┌──

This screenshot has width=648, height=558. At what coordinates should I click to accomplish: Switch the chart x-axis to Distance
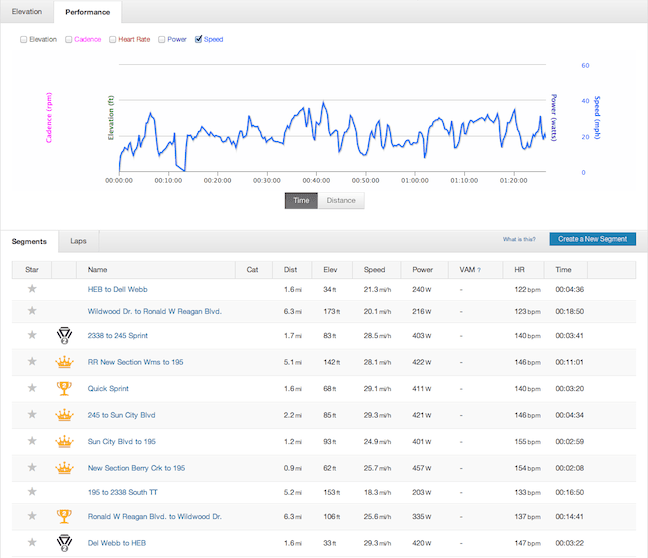(x=341, y=200)
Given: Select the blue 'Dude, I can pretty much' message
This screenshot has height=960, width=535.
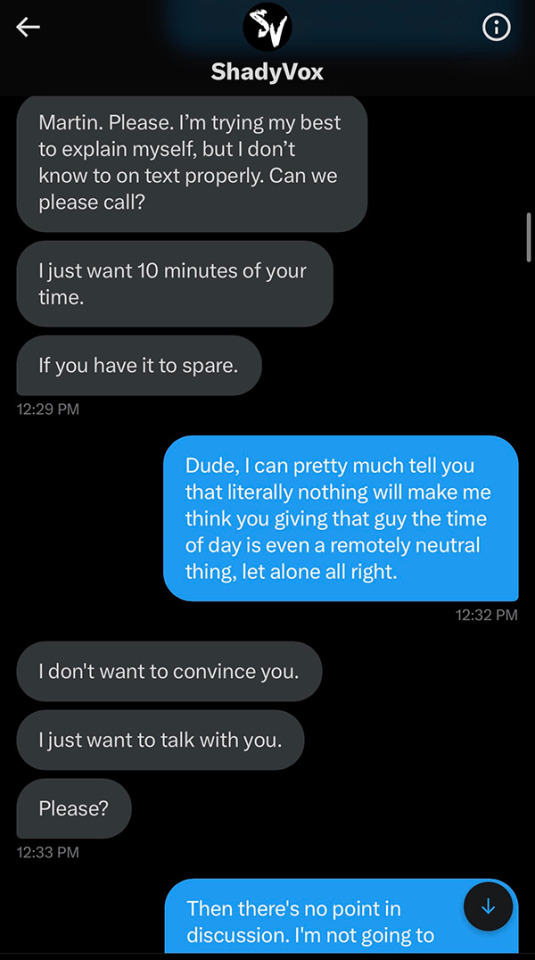Looking at the screenshot, I should (341, 518).
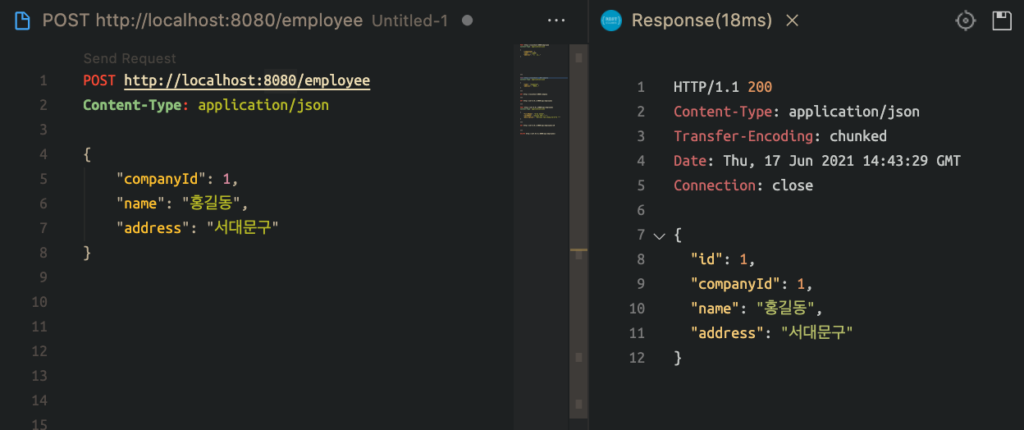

└──

● **ACTIVITY**:
For each record above, write out its text exactly and skip any picture.

● **REPLY TO THE TASK**:
This screenshot has width=648, height=558. At what coordinates should I click to accomplish: Switch the chart x-axis to Distance
(x=341, y=200)
Given: Select the blue 'Dude, I can pretty much' message
This screenshot has height=960, width=535.
Looking at the screenshot, I should (341, 518).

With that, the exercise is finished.